Oliver has returned to Rufo as a recurring target, dredging up scenes from 2022 while painting Rufo as a villain who undoes progressive curricula. The charge is familiar: Rufo is accused of attacking gender ideology and critical race theory, but supporters say he’s simply pushing back against ideological capture in public education. For Republicans, the moment is about restoring balance and returning colleges to academic inquiry rather than activist training.

Florida’s governor and lawmakers have made higher education a front in that restoration effort, replacing trustees and demanding accountability. New College of Florida became a testing ground after a slate of new appointees arrived in early 2023 with a stated goal of re-centering the school’s mission. That shift is what animated Oliver’s segment and the reaction from conservatives who backed the changes.

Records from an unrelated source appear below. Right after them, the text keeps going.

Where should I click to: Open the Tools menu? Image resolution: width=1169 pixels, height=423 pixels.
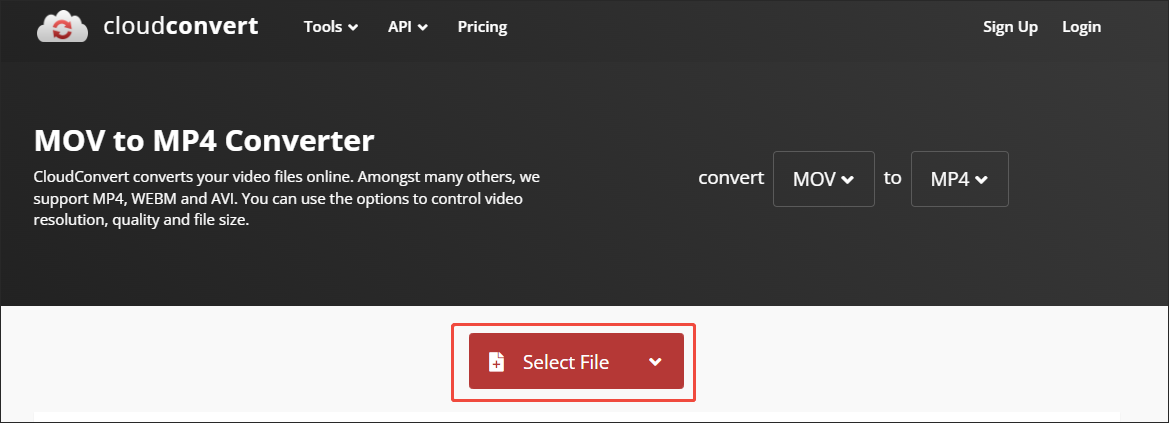click(330, 27)
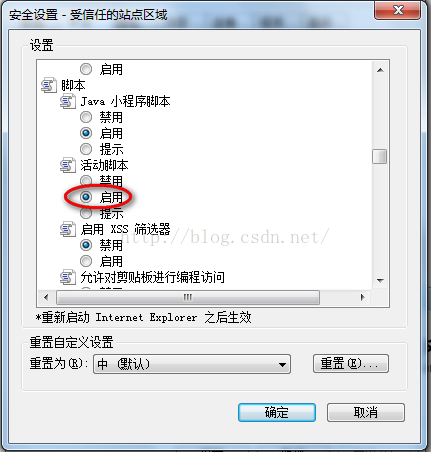Click the settings list scroll up arrow

(380, 70)
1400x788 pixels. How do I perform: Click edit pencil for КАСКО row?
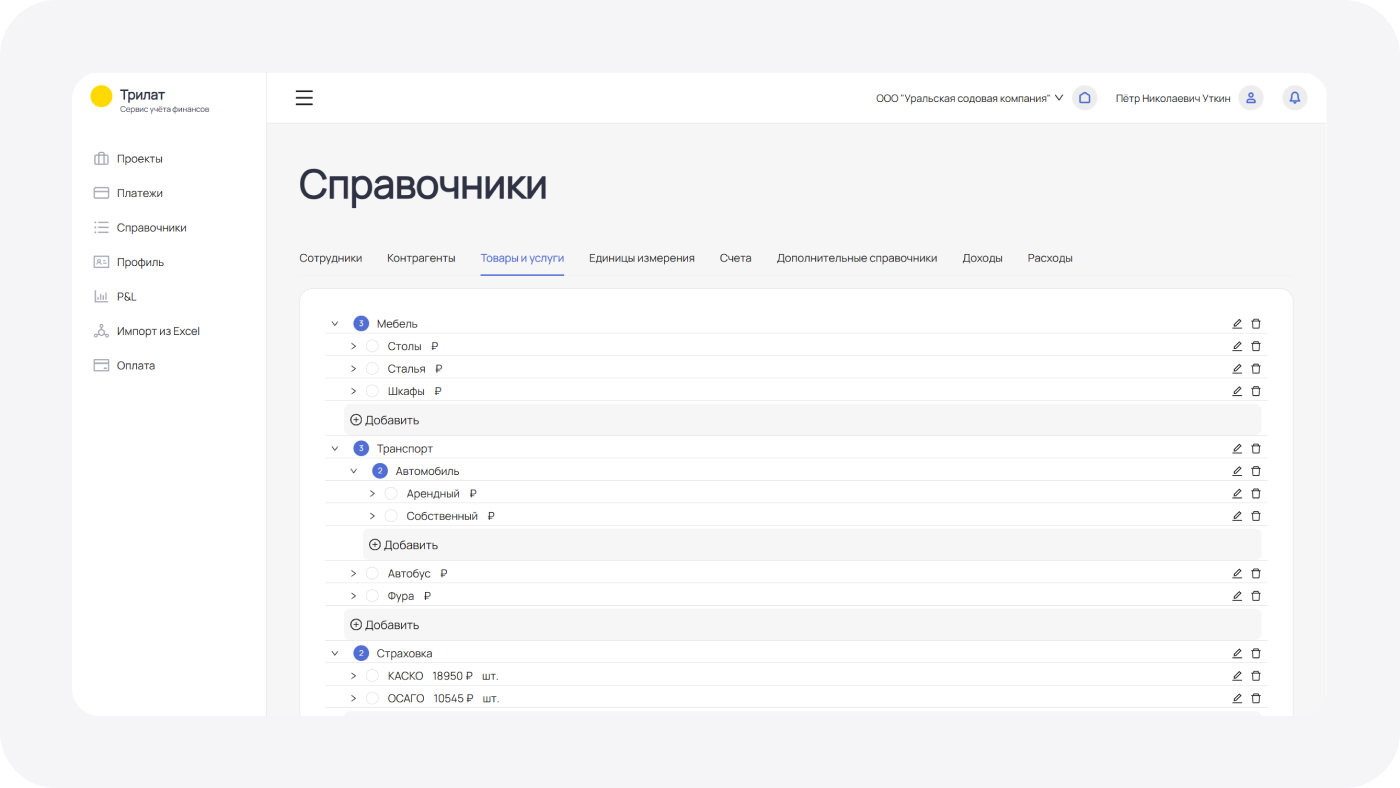coord(1237,676)
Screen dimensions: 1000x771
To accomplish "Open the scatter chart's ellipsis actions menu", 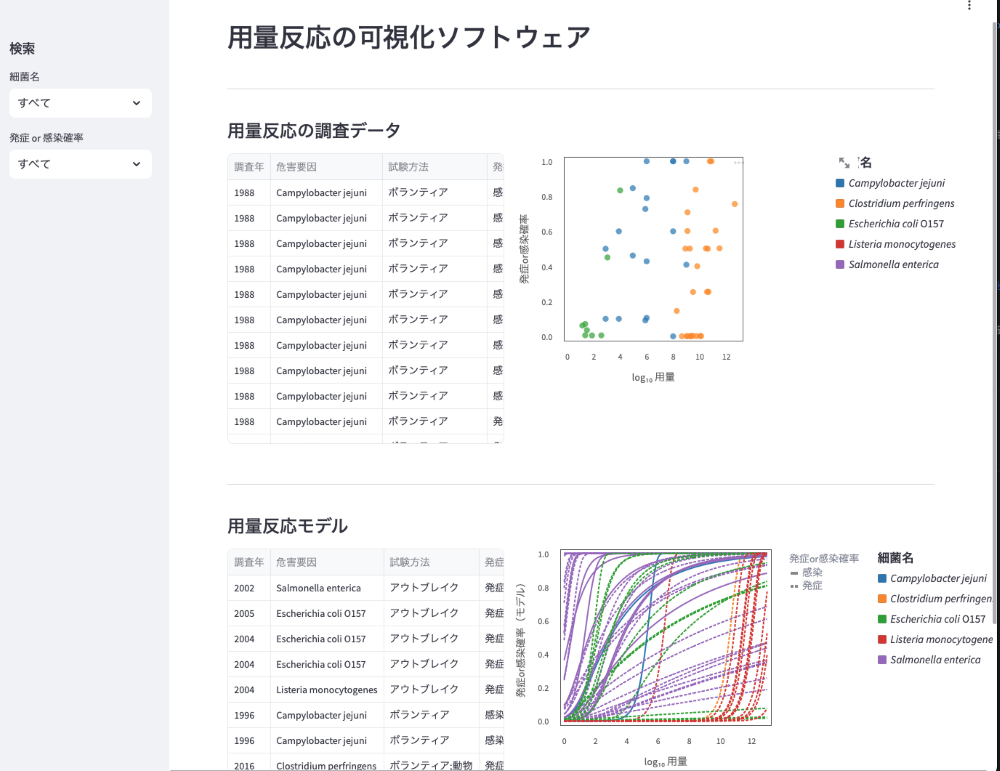I will click(x=738, y=162).
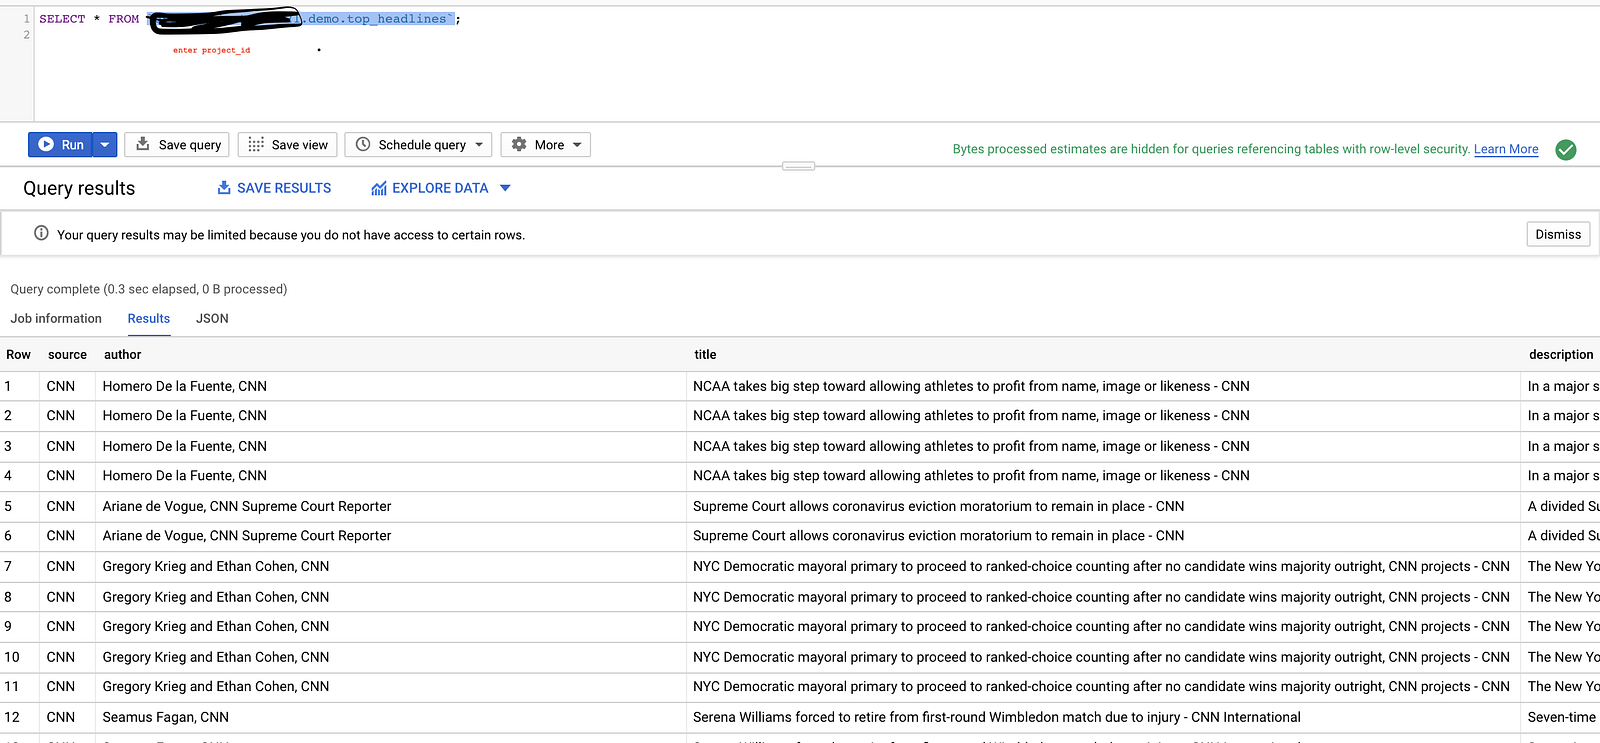Expand the More options dropdown arrow
This screenshot has width=1600, height=743.
577,145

https://x.com/christopherrufo/status/1582055472701796353?s=20

Oliver told viewers DeSantis “appointed six new board members who are political allies including Chris Rufo, the conservative activist who then tweeted, ‘We are now over the walls and ready to transform higher education from within.'” He turned that narrative into a spectacle, but the appointments themselves are a normal exercise of gubernatorial authority in public higher education. Supporters argue this kind of intervention is needed when institutions drift away from educating a broad public and into political advocacy.

On his show Oliver mocked Rufo with cartoonish language and crude jokes, then criticized his move onto the New College board as a way to put conservative ideas into practice. Oliver framed the trustees’ work as ideological conquest, while conservatives describe it as governance and course correction. That difference in framing is the heart of the dispute: culture war or civic oversight.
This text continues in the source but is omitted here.